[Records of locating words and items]
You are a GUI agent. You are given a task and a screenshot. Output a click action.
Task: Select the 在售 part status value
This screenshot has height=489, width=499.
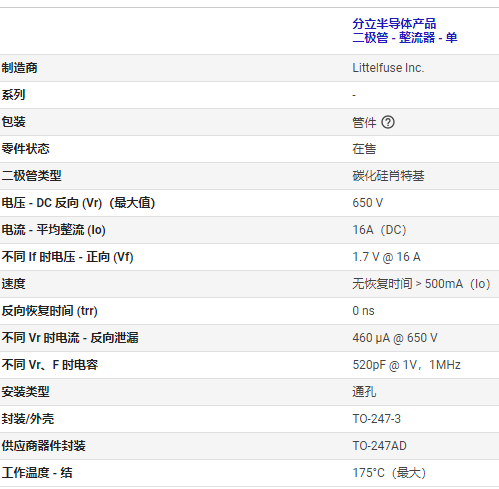[x=364, y=149]
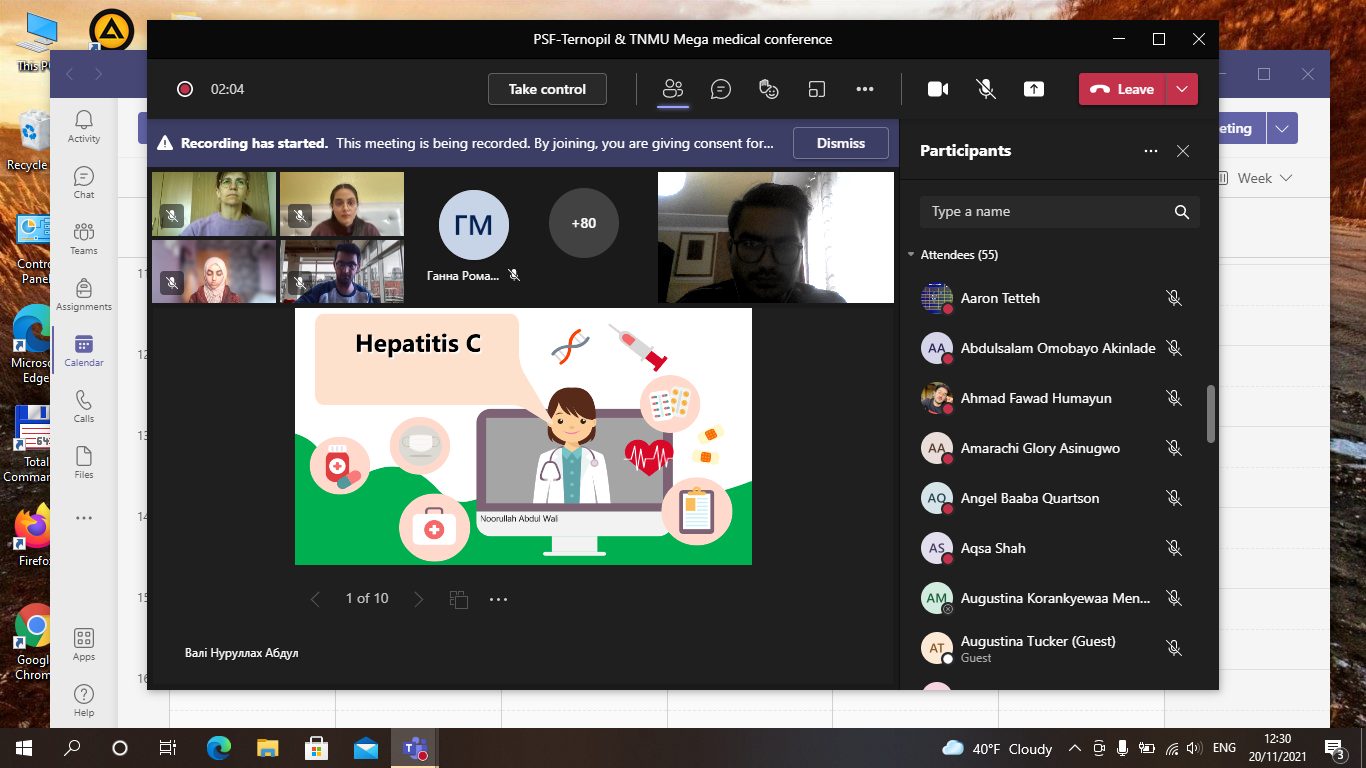
Task: Switch to Chat in Teams sidebar
Action: (x=84, y=182)
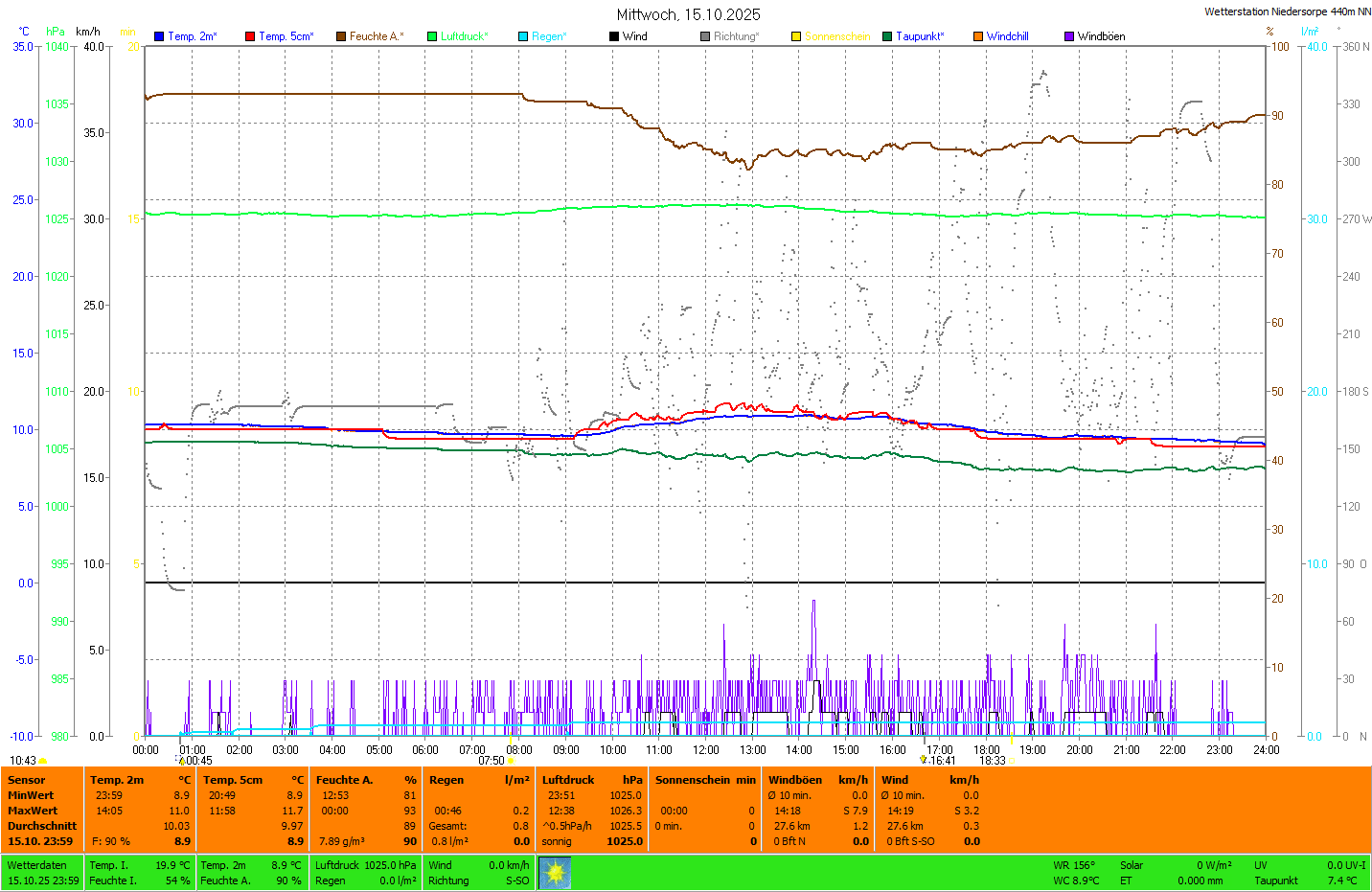This screenshot has height=892, width=1372.
Task: Click the Taupunkt legend entry
Action: 920,36
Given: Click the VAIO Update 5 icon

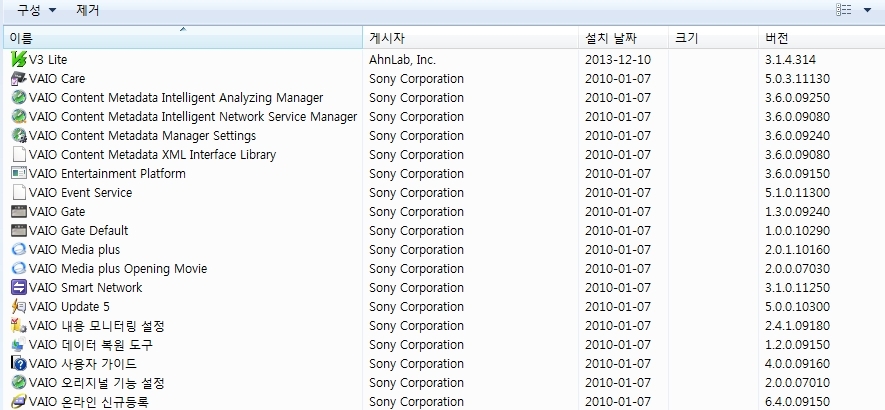Looking at the screenshot, I should [x=19, y=307].
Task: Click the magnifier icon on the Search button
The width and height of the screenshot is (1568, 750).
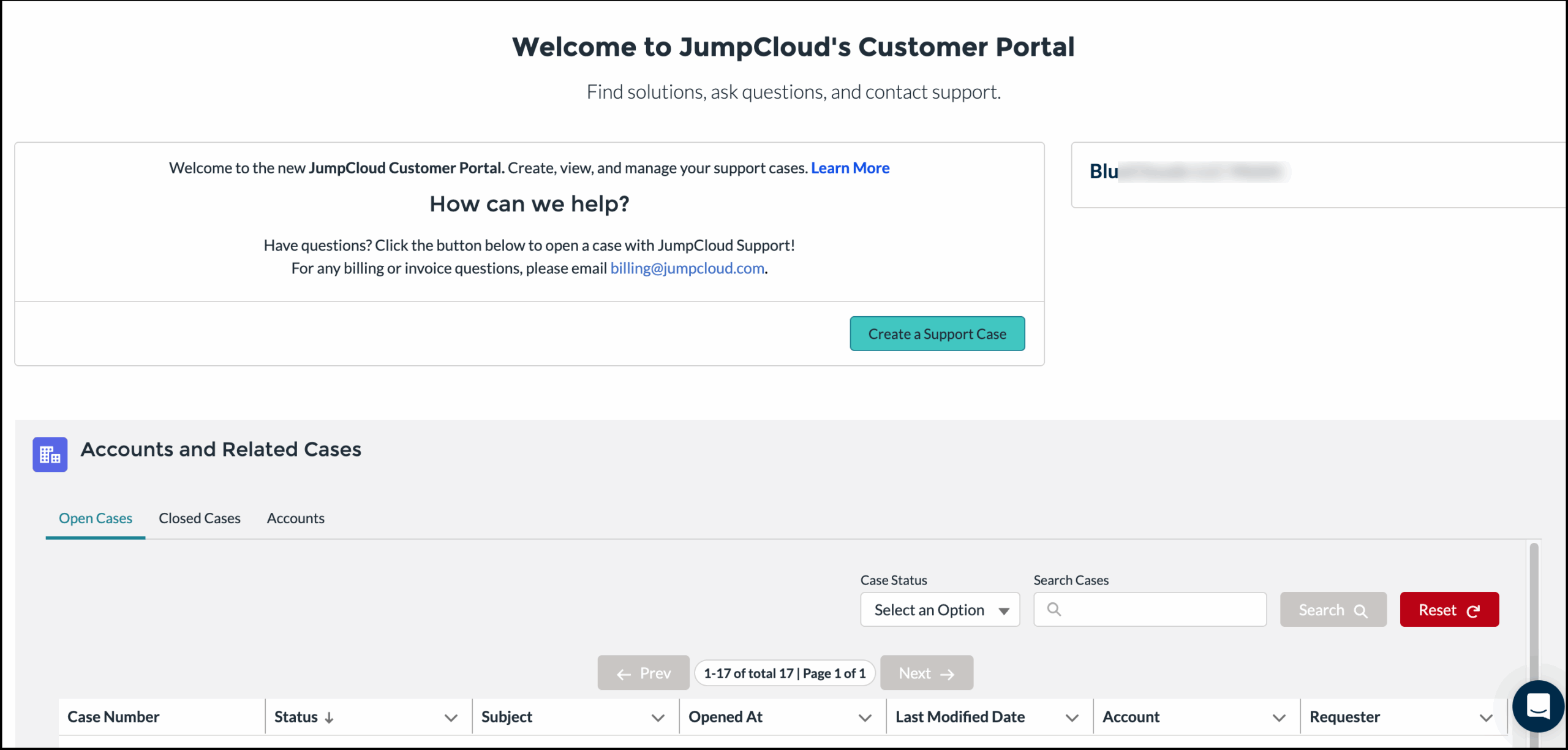Action: click(x=1362, y=610)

* **Task to carry out**
Reproduce this material verbatim, all of it, but leave the pictures out of your answer.

* **Output**
You are a GUI agent. You are given a task and a screenshot. Output a click action.
Task: Select the 在售 part status value
This screenshot has height=489, width=499.
[x=364, y=149]
Task: Switch to Chat in Teams sidebar
Action: (x=84, y=182)
This screenshot has height=892, width=1372.
Task: Click the Taupunkt legend entry
Action: 920,36
Given: Click the VAIO Update 5 icon

Looking at the screenshot, I should [x=19, y=307].
Task: Click the magnifier icon on the Search button
The width and height of the screenshot is (1568, 750).
Action: click(x=1362, y=610)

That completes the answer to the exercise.